Read more: guinea fowl,how to cook,venison,wild bird stew,red wine sauce,fried bream,grilled bream,okavango bream,okavango,botswana,botswana cooking,african cooking,african food,african cuisine,african dishes,pork ribs,how to cook pork,how to cook ribs,how to cook pork ribs,how to cook guinea fowl,how to cook perfect,perfect,tender,spatchcock,spatched,braaied,braai,barbeque,barbecu,barbecued,barbequed,prawns,peri peri prawns,peri peri chicken,mozambique food,mozambique cuisine,air gun hunting,air rifle hunting,gutting English Breakfast:: Fried Potatoes | African Style Cuisine

Wednesday, 21 March 2012

English Breakfast:: Fried Potatoes

Fried potatoes is nearly always a side dish with our game lodge. Here is a absolutely fabulous version.
To make a small portion as a side for 4 people.
You will need:
 2 large potatoes peeled and cut into discs quarter inch (about 7mm) thick then halved into "C" shapes.
1 small onion halved and also sliced. 3 or 4 spring onions with half the green tops is way better if you can lay your hands on some.
2 teaspoon brown sugar.
Par- boil the potatoes in boiling water for 10 minutes.
Brown the onion in a little olive oil and remove.
Brown the potatoes being careful not to break them up to much.

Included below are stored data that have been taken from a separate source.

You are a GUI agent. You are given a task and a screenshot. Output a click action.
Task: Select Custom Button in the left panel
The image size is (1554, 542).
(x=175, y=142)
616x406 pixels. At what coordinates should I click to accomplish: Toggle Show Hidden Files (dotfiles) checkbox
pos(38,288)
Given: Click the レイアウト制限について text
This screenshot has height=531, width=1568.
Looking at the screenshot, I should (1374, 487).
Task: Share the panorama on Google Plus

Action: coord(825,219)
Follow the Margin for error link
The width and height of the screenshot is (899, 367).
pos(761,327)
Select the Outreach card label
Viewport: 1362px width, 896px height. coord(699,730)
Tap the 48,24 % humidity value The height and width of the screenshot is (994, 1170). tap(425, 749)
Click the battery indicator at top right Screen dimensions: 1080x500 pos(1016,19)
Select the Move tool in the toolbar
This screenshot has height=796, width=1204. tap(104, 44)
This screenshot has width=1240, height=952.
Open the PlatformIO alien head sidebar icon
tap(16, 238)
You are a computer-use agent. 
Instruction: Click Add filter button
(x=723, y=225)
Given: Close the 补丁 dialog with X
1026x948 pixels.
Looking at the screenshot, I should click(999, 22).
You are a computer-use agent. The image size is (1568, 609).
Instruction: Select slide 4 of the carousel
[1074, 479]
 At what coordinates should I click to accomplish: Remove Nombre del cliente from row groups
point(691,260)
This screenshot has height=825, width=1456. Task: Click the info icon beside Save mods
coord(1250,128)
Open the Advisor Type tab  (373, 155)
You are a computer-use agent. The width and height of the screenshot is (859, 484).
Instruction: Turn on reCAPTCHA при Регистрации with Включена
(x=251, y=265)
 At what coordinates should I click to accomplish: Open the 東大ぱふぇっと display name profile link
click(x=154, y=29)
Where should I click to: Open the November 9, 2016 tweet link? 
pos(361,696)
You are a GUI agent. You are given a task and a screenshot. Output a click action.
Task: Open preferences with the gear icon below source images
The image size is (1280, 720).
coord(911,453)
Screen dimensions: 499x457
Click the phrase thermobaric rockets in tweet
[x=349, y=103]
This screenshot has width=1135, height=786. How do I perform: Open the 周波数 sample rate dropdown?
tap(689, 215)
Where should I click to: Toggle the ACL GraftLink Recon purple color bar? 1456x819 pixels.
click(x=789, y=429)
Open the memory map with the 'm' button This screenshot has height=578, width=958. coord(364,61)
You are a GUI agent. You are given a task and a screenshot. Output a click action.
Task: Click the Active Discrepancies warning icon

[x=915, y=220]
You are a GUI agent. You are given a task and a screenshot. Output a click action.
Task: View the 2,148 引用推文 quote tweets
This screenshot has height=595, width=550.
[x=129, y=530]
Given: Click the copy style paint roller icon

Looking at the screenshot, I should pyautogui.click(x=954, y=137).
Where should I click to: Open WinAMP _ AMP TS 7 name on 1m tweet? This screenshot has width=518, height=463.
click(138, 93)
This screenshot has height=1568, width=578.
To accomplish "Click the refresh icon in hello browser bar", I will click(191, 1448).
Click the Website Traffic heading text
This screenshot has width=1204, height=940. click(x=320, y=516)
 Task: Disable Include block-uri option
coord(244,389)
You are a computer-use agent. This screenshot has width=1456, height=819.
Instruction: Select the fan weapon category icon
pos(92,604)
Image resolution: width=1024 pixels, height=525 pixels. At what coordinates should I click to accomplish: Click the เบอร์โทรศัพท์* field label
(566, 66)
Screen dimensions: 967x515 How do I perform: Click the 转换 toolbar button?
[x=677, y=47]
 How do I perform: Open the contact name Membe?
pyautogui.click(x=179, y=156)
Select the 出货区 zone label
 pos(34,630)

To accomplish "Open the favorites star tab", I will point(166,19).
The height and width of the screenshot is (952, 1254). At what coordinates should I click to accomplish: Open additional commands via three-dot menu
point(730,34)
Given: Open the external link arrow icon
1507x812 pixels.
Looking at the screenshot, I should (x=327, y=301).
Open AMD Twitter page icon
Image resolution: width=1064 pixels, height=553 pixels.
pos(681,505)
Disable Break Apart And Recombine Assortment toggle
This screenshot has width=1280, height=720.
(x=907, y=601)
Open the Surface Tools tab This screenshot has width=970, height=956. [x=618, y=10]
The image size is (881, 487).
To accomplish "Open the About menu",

Add the onions and sprinkle the two teaspoons over the potatoe and onions. Add a good shake of black pepper. Keep shaking the pan and watch it like a hawk so that the brown sugar doesnt burn. A few browny almost burnt bits is nice though.
Remove it and keep it warm, uncovered (so it doesnt go mushy) until the rest of your Breakfast is ready to serve.

This is so popular in my family that I often make larger amounts and serve it as part of a main course.


  1. The last time I had potatoes with sugar was in Denmark and while delicious, they were VERY sweet. I'm going to give your recipe a whirl...sounds delicious, especially with the little almost burnt parts!

  2. Yes there is something about the sugar. I think it sort of caramelizes slightly. This way is not too sweet at all. You will notice this recipe only uses two teaspoons of brown sugar. You can add more to taste. I have also used honey which is also a nice alternative.